Noruega fatia bacalhau para frear chineses
Nórdicos passam a exportar pescado em embalagens a fim de destacar a procedência e agregar mais valor
Participação do país asiático nas importações do Brasil dispara nos últimos anos e vai a 24,5% do total
Muitos brasileiros acham que só dá pra ver cabeça de bacalhau na Noruega, mas isso não garante a preferência na hora da compra. Com preço menor, os chineses vêm ganhando mercado e as importações do país asiático saltaram de 7,9% em 2010 para 15,6% do total em 2014. No acumulado deste ano até julho, já chegaram a 24,5%.
Para tentar frear essa escalada, a indústria norueguesa, que dominava o mercado com folga com 73% de participação e agora responde por pouco mais da metade, aposta na tradição pesqueira (veja quadro ao lado).
Algumas fábricas começam a exportar o produto fatiado e embalado para o Brasil neste semestre, destacando a procedência para agregar mais valor.
Entre elas estão a Mathias, da região de Alesund, conhecida como a capital mundial do bacalhau, e a Leroy, de Bergen, segunda maior cidade do país, em que uma das atrações turísticas é o mercado de peixes Fish Me.
"Temos que ajudar a construir o conhecimento dos brasileiros para que eles saibam distinguir [os tipos de peixe]", afirma Torgeir Bjorge, gerente de compras e vendas da Mathias e neto do fundador da empresa.
Duas grandes redes de supermercados, Grupo Pão de Açúcar –que inclui a marca Extra– e Carrefour, já fecharam contratos com fabricantes noruegueses para ter os produtos nas gôndolas nesse formato.
Rafael Monezi, gerente comercial de peixaria do Grupo Pão de Açúcar, afirma que o bacalhau vindo da China já representa 40% das vendas na rede, e o restante se divide entre Noruega e Portugal, sem detalhar dados de anos anteriores.
"O desempenho do produto chinês se deve à variedade de itens processados que eles disponibilizam, como em lascas, filé sem pele e sem espinha, por exemplo."
A Noruega, que tem o maior IDH (Índice de Desenvolvimento Humano) do planeta, fica no norte da Europa e tem apenas 5,2 milhões de habitantes, menos do que a cidade do Rio de Janeiro.
A pesca é uma das principais atividades econômicas e leva o país a ser o segundo maior exportador de peixes e frutos do mar do mundo.
Com um mercado interno tão pequeno, vende para fora 95% do bacalhau que produz, principalmente para Brasil e Portugal, que, juntos, consomem mais da metade desse volume.
CABEÇA DE BACALHAU
Na verdade não é possível ver a tal cabeça de bacalhau nem na Noruega. Esse é o nome que se dá a uma família de peixes chamada gadidae apenas após o processo de salga e secagem que leva, em média, seis semanas.

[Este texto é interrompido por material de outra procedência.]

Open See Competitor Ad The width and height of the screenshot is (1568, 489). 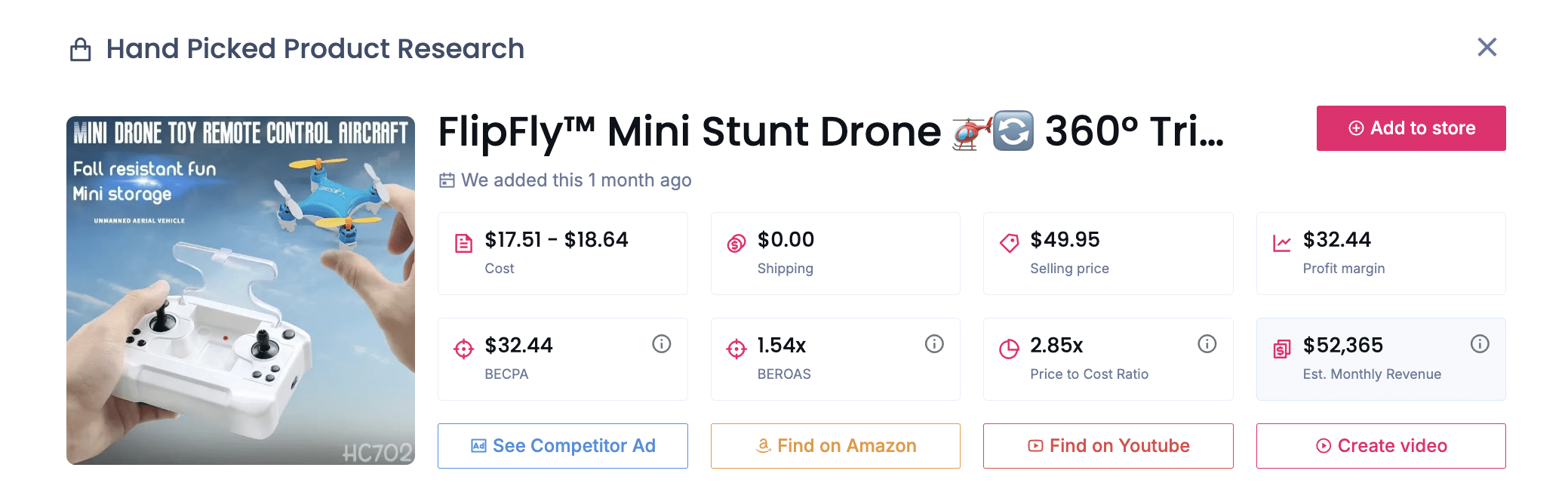point(562,445)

O que encontramos nadando nos mares nórdicos –e será pescado para virar bacalhau– é o gadus morhua. E outros três tipos de peixe (ling, saithe e zarbo) que podem ser vendidos como "tipo bacalhau".
OSCILAÇÃO DO CÂMBIO
Na Páscoa, os consumidores terão o peixe embalado também da marca Brodrene Sperre, que fica na região de Alesund e responde por 25% de todo o bacalhau norueguês exportado para o Brasil.

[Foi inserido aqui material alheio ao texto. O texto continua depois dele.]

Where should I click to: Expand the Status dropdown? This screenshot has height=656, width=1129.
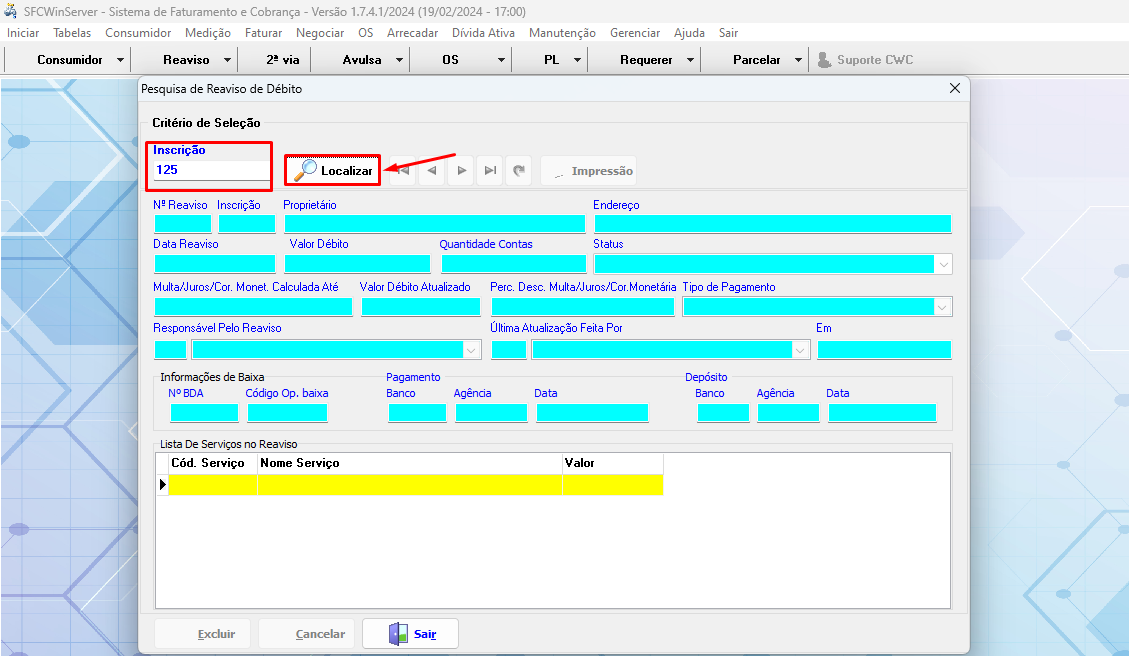tap(943, 265)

Por ora, a crise econômica e a oscilação do dólar trazem incertezas para o resto do ano. Levando em conta toda a indústria norueguesa, as exportações do item para o Brasil recuaram 25,6% no acumulado até julho ante o mesmo intervalo em 2014.
"Não há um câmbio ideal. O problema é a flutuação porque dificulta o planejamento", diz Johnny Haberg, diretor da empresa para o mercado brasileiro, ressaltando que os investimentos feitos agora para desenvolver novos produtos miram o longo prazo.
Considerando que o bacalhau da Noruega vem sendo trazido desde 1842 para o Brasil, que herdou o paladar dos portugueses, a avaliação sobre ameaça de concorrentes e cenário econômico deve mesmo vislumbrar um horizonte mais amplo.